Required action => Reproduce each entry below verbatim.

Exercise material =>
[Start of Attachment]

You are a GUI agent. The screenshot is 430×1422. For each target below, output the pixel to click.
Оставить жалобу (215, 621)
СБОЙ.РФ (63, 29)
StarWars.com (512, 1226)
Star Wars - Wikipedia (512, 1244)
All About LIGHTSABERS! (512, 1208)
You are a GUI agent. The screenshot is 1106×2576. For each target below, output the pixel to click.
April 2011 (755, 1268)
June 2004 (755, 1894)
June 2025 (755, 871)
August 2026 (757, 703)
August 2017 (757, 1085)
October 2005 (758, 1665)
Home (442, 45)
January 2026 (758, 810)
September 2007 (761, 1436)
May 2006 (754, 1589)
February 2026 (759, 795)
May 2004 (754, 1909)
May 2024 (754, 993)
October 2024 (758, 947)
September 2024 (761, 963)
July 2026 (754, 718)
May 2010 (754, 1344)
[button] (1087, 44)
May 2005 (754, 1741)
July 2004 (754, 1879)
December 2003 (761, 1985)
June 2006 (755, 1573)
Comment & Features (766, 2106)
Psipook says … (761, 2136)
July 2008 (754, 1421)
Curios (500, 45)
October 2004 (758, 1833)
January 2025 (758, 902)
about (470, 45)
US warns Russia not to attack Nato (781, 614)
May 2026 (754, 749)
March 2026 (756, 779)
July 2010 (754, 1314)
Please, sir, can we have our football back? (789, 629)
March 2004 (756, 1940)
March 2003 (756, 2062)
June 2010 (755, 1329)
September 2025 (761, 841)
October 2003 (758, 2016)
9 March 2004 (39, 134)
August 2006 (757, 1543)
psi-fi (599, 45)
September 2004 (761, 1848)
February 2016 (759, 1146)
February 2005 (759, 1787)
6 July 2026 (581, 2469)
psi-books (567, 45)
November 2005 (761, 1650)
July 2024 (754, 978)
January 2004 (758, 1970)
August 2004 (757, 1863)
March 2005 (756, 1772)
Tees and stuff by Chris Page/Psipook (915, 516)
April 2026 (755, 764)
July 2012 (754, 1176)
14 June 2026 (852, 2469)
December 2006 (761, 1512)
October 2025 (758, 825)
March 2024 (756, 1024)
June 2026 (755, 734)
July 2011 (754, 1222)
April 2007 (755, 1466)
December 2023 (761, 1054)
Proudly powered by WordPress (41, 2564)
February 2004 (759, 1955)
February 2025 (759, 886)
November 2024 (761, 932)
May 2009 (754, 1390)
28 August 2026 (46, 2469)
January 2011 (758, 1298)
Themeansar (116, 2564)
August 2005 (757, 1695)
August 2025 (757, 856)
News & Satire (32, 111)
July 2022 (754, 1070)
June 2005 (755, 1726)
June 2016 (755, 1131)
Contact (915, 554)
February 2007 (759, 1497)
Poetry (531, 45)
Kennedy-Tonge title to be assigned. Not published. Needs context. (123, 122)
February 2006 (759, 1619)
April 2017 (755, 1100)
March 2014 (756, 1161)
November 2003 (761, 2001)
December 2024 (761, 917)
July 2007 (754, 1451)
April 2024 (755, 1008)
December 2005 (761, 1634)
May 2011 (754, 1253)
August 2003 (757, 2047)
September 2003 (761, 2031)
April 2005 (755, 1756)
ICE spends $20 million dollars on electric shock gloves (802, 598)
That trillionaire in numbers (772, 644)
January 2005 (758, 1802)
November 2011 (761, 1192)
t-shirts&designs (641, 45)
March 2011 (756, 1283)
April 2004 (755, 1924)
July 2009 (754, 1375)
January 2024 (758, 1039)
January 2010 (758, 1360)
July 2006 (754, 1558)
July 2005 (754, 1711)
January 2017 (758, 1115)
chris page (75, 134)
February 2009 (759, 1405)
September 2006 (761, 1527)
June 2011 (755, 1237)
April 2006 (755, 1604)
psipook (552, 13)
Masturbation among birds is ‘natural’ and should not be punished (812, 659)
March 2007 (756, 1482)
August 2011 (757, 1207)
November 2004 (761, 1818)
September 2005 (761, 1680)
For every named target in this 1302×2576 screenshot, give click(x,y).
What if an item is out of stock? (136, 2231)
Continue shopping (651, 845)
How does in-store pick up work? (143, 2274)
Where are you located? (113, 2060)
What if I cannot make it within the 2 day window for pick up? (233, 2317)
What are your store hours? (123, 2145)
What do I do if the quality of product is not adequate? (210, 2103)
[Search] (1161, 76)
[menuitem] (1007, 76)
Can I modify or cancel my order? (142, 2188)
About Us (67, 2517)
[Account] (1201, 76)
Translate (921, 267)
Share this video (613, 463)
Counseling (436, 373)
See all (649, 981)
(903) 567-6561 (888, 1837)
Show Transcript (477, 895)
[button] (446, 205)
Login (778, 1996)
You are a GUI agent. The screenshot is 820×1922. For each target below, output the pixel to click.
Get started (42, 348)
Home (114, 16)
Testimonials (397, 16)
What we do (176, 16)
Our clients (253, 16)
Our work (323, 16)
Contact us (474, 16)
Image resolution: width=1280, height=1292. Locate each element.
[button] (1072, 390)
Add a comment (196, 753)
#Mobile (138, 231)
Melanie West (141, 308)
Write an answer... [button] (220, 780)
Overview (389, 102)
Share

[End of Attachment]

Solution to this problem =>
You are a GUI agent. The screenshot is 430×1422. For each target below, output the pixel to click.
Оставить жалобу (215, 621)
СБОЙ.РФ (63, 29)
StarWars.com (512, 1226)
Star Wars - Wikipedia (512, 1244)
All About LIGHTSABERS! (512, 1208)
You are a GUI agent. The screenshot is 1106×2576. For each target below, output the pixel to click.
April 2011 (755, 1268)
June 2004 (755, 1894)
June 2025 (755, 871)
August 2026 (757, 703)
August 2017 (757, 1085)
October 2005 (758, 1665)
Home (442, 45)
January 2026 (758, 810)
September 2007 (761, 1436)
May 2006 (754, 1589)
February 2026 (759, 795)
May 2004 (754, 1909)
May 2024 (754, 993)
October 2024 (758, 947)
September 2024 (761, 963)
July 2026 (754, 718)
May 2010 (754, 1344)
[button] (1087, 44)
May 2005 (754, 1741)
July 2004 (754, 1879)
December 2003 (761, 1985)
June 2006 (755, 1573)
Comment & Features (766, 2106)
Psipook says … (761, 2136)
July 2008 (754, 1421)
Curios (500, 45)
October 2004 (758, 1833)
January 2025 (758, 902)
about (470, 45)
US warns Russia not to attack Nato (781, 614)
May 2026 (754, 749)
March 2026 (756, 779)
July 2010 (754, 1314)
Please, sir, can we have our football back? (789, 629)
March 2004 (756, 1940)
March 2003 (756, 2062)
June 2010 (755, 1329)
September 2025 (761, 841)
October 2003 (758, 2016)
9 March 2004 (39, 134)
August 2006 (757, 1543)
psi-fi (599, 45)
September 2004 (761, 1848)
February 2016 (759, 1146)
February 2005 (759, 1787)
6 July 2026 (581, 2469)
psi-books (567, 45)
November 2005 (761, 1650)
July 2024 (754, 978)
January 2004 (758, 1970)
August 2004 (757, 1863)
March 2005 (756, 1772)
Tees and stuff by Chris Page/Psipook (915, 516)
April 2026 (755, 764)
July 2012 (754, 1176)
14 June 2026 (852, 2469)
December 2006 (761, 1512)
October 2025 (758, 825)
March 2024 (756, 1024)
June 2026 (755, 734)
July 2011 (754, 1222)
April 2007 (755, 1466)
December 2023 (761, 1054)
Proudly powered by WordPress (41, 2564)
February 2004 (759, 1955)
February 2025 (759, 886)
November 2024 (761, 932)
May 2009 (754, 1390)
28 August 2026 (46, 2469)
January 2011 (758, 1298)
Themeansar (116, 2564)
August 2005 (757, 1695)
August 2025 (757, 856)
News & Satire (32, 111)
July 2022 (754, 1070)
June 2005 (755, 1726)
June 2016 (755, 1131)
Contact (915, 554)
February 2007 (759, 1497)
Poetry (531, 45)
Kennedy-Tonge title to be assigned. Not published. Needs context. (123, 122)
February 2006 (759, 1619)
April 2017 (755, 1100)
March 2014 (756, 1161)
November 2003 (761, 2001)
December 2024 (761, 917)
July 2007 (754, 1451)
April 2024 (755, 1008)
December 2005 (761, 1634)
May 2011 (754, 1253)
August 2003 (757, 2047)
September 2003 (761, 2031)
April 2005 (755, 1756)
ICE spends $20 million dollars on electric shock gloves (802, 598)
That trillionaire in numbers (772, 644)
January 2005 (758, 1802)
November 2011 (761, 1192)
t-shirts&designs (641, 45)
March 2011 (756, 1283)
April 2004 (755, 1924)
July 2009 (754, 1375)
January 2024 (758, 1039)
January 2010 (758, 1360)
July 2006 (754, 1558)
July 2005 (754, 1711)
January 2017 (758, 1115)
chris page (75, 134)
February 2009 (759, 1405)
September 2006 (761, 1527)
June 2011 (755, 1237)
April 2006 (755, 1604)
psipook (552, 13)
Masturbation among birds is ‘natural’ and should not be punished (812, 659)
March 2007 (756, 1482)
August 2011 (757, 1207)
November 2004 (761, 1818)
September 2005 (761, 1680)
For every named target in this 1302×2576 screenshot, give click(x,y).
What if an item is out of stock? (136, 2231)
Continue shopping (651, 845)
How does in-store pick up work? (143, 2274)
Where are you located? (113, 2060)
What if I cannot make it within the 2 day window for pick up? (233, 2317)
What are your store hours? (123, 2145)
What do I do if the quality of product is not adequate? (210, 2103)
[Search] (1161, 76)
[menuitem] (1007, 76)
Can I modify or cancel my order? (142, 2188)
About Us (67, 2517)
[Account] (1201, 76)
Translate (921, 267)
Share this video (613, 463)
Counseling (436, 373)
See all (649, 981)
(903) 567-6561 (888, 1837)
Show Transcript (477, 895)
[button] (446, 205)
Login (778, 1996)
You are a GUI agent. The screenshot is 820×1922. For each target below, output the pixel to click.
Get started (42, 348)
Home (114, 16)
Testimonials (397, 16)
What we do (176, 16)
Our clients (253, 16)
Our work (323, 16)
Contact us (474, 16)
Image resolution: width=1280, height=1292. Locate each element.
[button] (1072, 390)
Add a comment (196, 753)
#Mobile (138, 231)
Melanie West (141, 308)
Write an answer... [button] (220, 780)
Overview (389, 102)
Share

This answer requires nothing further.